Each line of the records that includes "officecrave" should be found and copied.

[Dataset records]
········
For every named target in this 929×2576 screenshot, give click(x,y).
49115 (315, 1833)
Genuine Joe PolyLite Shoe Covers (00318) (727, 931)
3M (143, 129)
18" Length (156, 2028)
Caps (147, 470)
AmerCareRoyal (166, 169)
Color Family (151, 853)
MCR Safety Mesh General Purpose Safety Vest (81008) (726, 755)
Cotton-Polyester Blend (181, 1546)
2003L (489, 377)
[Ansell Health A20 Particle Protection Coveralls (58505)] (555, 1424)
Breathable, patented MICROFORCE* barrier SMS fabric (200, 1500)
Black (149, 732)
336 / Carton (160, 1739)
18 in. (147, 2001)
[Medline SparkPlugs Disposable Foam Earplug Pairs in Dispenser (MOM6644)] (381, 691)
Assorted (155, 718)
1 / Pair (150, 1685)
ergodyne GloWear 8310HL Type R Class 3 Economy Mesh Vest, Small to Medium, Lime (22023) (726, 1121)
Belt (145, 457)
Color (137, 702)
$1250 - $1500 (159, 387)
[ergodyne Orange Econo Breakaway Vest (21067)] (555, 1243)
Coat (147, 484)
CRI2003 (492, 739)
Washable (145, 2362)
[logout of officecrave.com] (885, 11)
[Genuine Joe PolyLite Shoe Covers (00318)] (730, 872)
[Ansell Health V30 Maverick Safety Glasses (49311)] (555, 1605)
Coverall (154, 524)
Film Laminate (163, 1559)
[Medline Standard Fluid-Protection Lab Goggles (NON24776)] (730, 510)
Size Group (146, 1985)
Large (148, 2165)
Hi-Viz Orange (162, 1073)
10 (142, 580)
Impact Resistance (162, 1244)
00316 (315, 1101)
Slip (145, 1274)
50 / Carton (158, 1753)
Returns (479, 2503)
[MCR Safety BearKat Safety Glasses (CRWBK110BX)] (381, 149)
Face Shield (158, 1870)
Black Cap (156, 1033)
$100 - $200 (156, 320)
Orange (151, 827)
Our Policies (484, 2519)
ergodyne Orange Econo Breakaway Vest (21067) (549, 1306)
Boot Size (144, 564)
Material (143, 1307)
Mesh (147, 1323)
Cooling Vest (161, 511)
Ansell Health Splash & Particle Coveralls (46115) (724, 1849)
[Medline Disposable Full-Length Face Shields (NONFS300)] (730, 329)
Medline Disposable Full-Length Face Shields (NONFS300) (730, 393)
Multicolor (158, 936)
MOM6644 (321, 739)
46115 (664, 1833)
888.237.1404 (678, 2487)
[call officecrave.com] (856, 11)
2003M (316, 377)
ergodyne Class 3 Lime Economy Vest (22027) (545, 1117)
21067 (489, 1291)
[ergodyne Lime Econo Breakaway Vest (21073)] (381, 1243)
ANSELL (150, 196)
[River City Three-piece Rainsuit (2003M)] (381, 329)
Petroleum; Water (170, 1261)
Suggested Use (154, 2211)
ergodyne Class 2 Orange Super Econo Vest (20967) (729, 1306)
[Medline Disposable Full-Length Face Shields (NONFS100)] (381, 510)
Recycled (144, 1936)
········
**SOLUTION TO THE PROBLEM:**
[logout of officecrave.com] (885, 11)
[call officecrave.com] (856, 11)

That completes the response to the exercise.